Set tasks.
1. According to the post on the Hu–Obama summit, how many universities has China built in the last 12 years?
2. Transcribe the passage of the post on the Hu–Obama summit between "Highlighting today's summit" and "few new jobs.", inclusive.

---- Source excerpt

Posted: January 19, 2011 04:22 PM

Highlighting today's summit between Chinese President Hu Jintao and President Obama is China's agreement to buy $45 billion of American exports. The president says this will create more American jobs. That's not exactly right. It will create more profits for American companies but relatively few new jobs.

Nearly half of the deal is for two hundred Boeing aircraft whose parts come from all over the world. The rest involves agricultural commodities that don't require much U.S. labor because American agribusiness is highly automated, and chemical and high-tech goods that are even less labor-intensive.

General Electric and other companies are signing up for deals with China involving energy and aviation manufacturing. But much of this will be done in China. GE's joint venture with Aviation Industries of China, to develop new integrated avionics systems (which presumably will find their way into Boeing planes) will be based in Shanghai.

Here's the real story. China has a national economic strategy designed to make it, and its people, the economic powerhouse of the future. They're intent on learning as much as they can from us and then going beyond us (as they already are in solar and electric-battery technologies). They're pouring money into basic research and education at all levels. In the last 12 years they've built twenty universities, each designed to be the equivalent of MIT.

Their goal is to make China Number one in power and prestige, and in high-wage jobs.

--------
---- Given information

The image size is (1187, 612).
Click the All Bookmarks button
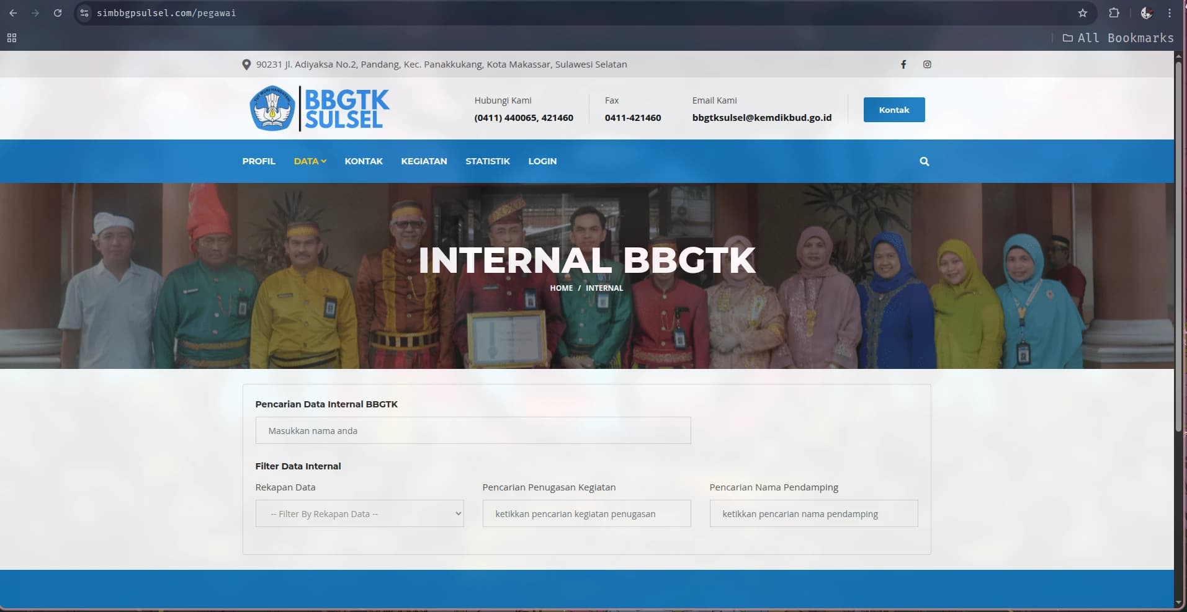click(x=1118, y=38)
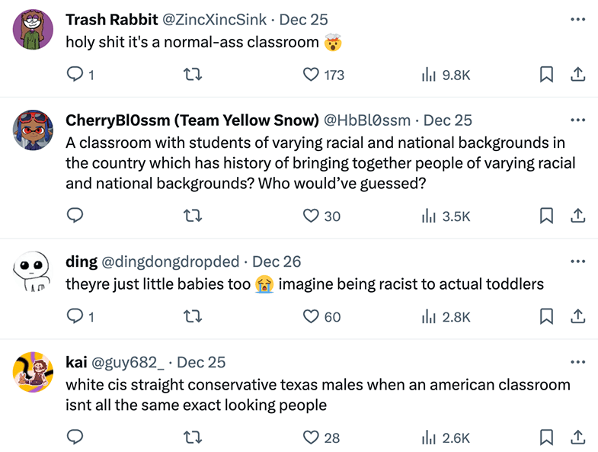This screenshot has height=452, width=598.
Task: Repost ding's tweet about toddlers
Action: [x=193, y=316]
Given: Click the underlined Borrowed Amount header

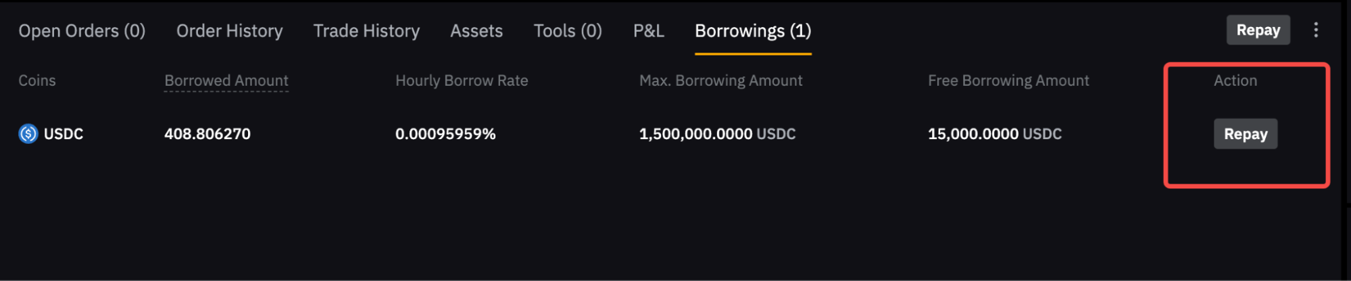Looking at the screenshot, I should click(x=226, y=80).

--------

Expected results.
1. Twenty, each designed to be the equivalent of MIT.

2.
Highlighting today's summit between Chinese President Hu Jintao and President Obama is China's agreement to buy $45 billion of American exports. The president says this will create more American jobs. That's not exactly right. It will create more profits for American companies but relatively few new jobs.